## 💻 UnpackAI DL201 Bootcamp - Week 3 - NLP pipelines

### 📕 Learning Objectives

* Getting working examples able to achieve the main NLP tasks
* Knowing the existence of Hugging Face and the strenth of its pre-trained models and all-in-one pipelines

### 📖 Concepts map

* Pipeline

In [6]:
# import (use not verbose mode : ex "import -Uqq pandas as pd" if you are sure that there is no dependency error)

import os
from pathlib import Path
from transformers import pipeline

In [3]:
# import data and images if necessary, and choose the right path
is_kaggle = False   # True if you are on Kaggle, False for local Windows, Linux or Mac environments.

if is_kaggle:
    !pip install -Uqq transformers==4.10.2
    IMAGE_DIR = Path('/kaggle/working/DL201/img')
    DATA_DIR = Path('/kaggle/working/DL201/data')
else:
    # This section is for local execution, it is assumed that the notebook is on the 'Week-2' folder
    # of the DL201 repository.
    DATA_DIR = Path('../data')
    IMAGE_DIR = Path('../img')

# finally, check if we found the right pathes
if os.path.isdir(DATA_DIR):
    print(f'DATA_DIR is a directory, its path is {DATA_DIR}')
else:
    print("ERROR : DATA_DIR is not a directory")
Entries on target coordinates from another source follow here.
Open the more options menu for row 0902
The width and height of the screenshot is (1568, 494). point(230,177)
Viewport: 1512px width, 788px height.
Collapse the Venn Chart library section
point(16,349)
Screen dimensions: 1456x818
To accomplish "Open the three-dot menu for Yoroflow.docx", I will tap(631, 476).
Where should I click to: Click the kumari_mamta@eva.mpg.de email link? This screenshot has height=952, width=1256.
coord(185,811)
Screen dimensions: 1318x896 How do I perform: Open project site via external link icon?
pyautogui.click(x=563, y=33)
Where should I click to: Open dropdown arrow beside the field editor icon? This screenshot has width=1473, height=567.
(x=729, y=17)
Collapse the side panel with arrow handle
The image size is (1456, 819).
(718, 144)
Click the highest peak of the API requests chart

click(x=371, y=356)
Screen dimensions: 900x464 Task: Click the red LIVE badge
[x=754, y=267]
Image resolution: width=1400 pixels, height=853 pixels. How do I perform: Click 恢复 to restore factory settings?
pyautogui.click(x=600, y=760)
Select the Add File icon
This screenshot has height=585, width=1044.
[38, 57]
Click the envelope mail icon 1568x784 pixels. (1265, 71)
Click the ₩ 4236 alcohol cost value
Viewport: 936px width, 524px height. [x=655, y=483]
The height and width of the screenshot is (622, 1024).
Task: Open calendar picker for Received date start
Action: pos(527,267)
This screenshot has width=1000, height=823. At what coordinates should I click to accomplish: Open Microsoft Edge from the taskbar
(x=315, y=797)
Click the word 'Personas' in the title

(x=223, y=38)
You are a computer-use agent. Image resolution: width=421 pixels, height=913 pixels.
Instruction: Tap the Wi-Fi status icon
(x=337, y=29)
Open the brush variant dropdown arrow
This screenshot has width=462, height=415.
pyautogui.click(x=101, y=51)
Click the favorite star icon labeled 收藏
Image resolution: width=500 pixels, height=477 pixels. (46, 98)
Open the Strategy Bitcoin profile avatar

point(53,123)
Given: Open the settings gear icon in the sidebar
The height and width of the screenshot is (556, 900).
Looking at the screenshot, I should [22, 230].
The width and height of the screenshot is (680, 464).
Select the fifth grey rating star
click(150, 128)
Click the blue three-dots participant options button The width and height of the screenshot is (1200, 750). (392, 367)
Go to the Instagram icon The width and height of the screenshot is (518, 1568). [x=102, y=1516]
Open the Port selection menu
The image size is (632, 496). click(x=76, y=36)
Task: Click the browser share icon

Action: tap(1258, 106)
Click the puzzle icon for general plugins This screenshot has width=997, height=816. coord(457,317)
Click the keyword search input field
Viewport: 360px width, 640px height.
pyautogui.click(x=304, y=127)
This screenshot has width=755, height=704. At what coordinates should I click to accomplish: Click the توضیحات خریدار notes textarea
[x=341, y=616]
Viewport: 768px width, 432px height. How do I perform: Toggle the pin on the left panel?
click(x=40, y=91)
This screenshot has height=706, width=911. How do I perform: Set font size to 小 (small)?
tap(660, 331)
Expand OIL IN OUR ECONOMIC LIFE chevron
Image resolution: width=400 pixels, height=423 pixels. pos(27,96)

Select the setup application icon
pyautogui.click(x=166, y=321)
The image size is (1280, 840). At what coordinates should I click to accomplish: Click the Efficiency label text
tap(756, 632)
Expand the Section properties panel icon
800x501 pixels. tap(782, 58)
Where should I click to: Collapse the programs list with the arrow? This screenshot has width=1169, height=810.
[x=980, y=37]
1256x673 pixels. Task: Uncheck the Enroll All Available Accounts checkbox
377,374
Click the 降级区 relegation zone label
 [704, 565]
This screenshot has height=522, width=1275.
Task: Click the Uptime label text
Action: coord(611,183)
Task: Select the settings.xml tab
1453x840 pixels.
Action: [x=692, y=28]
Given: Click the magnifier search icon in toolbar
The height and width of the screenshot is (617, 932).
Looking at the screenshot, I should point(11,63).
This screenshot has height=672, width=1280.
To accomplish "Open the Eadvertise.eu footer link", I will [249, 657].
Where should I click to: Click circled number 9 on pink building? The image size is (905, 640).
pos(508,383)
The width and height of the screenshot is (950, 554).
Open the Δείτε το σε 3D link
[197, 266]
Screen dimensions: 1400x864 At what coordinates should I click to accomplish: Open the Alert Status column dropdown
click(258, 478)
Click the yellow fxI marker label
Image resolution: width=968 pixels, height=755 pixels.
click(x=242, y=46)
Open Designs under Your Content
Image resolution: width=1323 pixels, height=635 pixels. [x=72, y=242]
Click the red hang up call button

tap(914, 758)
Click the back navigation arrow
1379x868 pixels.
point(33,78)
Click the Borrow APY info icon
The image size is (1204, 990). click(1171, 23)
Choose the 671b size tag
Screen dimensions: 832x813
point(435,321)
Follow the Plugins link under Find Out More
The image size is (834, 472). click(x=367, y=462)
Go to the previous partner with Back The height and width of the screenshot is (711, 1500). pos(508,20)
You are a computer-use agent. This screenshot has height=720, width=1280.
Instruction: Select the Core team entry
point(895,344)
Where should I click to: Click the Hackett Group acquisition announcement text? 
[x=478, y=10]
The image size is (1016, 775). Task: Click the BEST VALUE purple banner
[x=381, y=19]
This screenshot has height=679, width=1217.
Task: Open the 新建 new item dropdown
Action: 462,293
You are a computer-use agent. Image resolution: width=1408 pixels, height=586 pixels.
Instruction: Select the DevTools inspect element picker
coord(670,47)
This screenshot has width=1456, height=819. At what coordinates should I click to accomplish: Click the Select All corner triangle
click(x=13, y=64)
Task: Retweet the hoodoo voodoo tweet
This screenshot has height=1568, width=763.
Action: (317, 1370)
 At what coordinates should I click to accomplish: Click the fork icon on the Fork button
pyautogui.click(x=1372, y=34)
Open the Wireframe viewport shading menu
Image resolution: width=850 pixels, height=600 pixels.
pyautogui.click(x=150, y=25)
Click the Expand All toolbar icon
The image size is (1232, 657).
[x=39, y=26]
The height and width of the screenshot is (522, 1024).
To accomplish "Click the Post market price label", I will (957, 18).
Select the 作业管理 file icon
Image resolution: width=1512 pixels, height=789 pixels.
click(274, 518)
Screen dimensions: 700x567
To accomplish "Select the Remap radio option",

if os.path.isdir(IMAGE_DIR):
    print(f'IMAGE_DIR is a directory, its path is {IMAGE_DIR}')
else:
    print("ERROR : IMAGE_DIR is not a directory")

DATA_DIR is a directory, its path is ..\data
IMAGE_DIR is a directory, its path is ..\img


# Part 1. Introduction

Giving working example able to inspire you to build your own AI project

Hugging Face made available all-in-one ***pipelines*** including all the main steps of NLP.
https://huggingface.co/course/chapter2/2?fw=pt
* choosing a pre-trained model
* adapting the input text into this model (tokenization, vectorization) 
* running the model on the transformed input data
* adapting the model answer to human beings (ex : de-tokenization, to get an output text from an output vector or numbers)

Once the pipeline works, you can decide to tune it, more and more, little by little, as one would do to transform their car for a speed race.
So, you can decide to :
* fine tune the model or train it from scratch (instead of using pre-trained model)
* using a tokenizer from your own (instead of the default one)
* clean the training data before feeding the model


# Part 2. Example of question answering

In [None]:
question_answerer = pipeline("question-answering")

In [None]:
question_answerer(
    question="Where do I work?",
    context="My name is John and I work at unpackAI in Beijing."
)

In [None]:
print(my_answer.answer)

# Part 3. Example of Sentiment Analysis

In [8]:
classifier = pipeline("sentiment-analysis")

In [8]:
sentence_list = [ "I've been waiting for a HuggingFace course my whole life.","I hate this so much!"]

In [None]:
my_answer = Classifier (sentence_list)

In [None]:
print(my_answer.label)

# Part 4. Example of Text Generation

In [None]:
generator = pipeline("text-generation")
generator(
    "In this course, we will teach you how to utilize NLP",
    max_length=30,
    num_return_sequences=2
)

# Part 5. Example of Named Entity Recognition (NER)

Named Entity Recognition (NER) is the task of identifying and categorizing key information (entities) in text. An entity can be any word or series of words that consistently refers to the same thing. Examples could be entities such as person (PER), organization (ORG), date (DATE), location (LOC), or more.

In [None]:
ner_pipeline = pipeline("ner", grouped_entities=True)

In [None]:
ner_pipeline("My name is John and I work at unpackAI in Beijing.")